Data listing: Begin

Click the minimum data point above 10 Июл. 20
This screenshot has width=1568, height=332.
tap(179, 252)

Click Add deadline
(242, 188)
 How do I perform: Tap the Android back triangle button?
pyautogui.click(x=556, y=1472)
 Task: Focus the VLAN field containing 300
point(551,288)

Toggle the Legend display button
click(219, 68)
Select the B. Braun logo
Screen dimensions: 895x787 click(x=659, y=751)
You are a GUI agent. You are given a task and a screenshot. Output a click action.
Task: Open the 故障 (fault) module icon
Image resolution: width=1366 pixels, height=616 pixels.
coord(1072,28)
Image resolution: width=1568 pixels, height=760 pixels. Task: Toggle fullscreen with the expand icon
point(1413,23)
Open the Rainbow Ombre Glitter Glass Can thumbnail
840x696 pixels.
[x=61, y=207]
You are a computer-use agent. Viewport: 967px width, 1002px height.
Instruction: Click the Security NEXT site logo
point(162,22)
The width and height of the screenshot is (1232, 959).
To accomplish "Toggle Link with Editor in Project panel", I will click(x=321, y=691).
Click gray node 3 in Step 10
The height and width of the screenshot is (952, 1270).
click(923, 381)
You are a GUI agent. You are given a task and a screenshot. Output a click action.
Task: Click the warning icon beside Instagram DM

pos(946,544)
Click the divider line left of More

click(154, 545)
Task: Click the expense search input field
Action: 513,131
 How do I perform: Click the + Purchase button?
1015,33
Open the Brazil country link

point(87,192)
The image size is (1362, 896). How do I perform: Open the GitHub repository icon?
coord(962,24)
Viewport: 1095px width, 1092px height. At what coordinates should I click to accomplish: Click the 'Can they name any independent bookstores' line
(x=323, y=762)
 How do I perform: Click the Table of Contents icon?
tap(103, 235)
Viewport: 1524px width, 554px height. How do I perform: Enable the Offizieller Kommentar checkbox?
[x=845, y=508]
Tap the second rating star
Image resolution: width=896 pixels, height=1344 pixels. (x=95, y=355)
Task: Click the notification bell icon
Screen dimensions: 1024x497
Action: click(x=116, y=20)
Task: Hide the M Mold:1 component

Data listing: End

Problem requirements
Can you quote exactly the lines from the one containing "Viewport: 1524px width, 554px" through the last line of the records above, and nothing else?

Response
Viewport: 1524px width, 554px height. How do I perform: Enable the Offizieller Kommentar checkbox?
[x=845, y=508]
Tap the second rating star
Image resolution: width=896 pixels, height=1344 pixels. (x=95, y=355)
Task: Click the notification bell icon
Screen dimensions: 1024x497
Action: click(x=116, y=20)
Task: Hide the M Mold:1 component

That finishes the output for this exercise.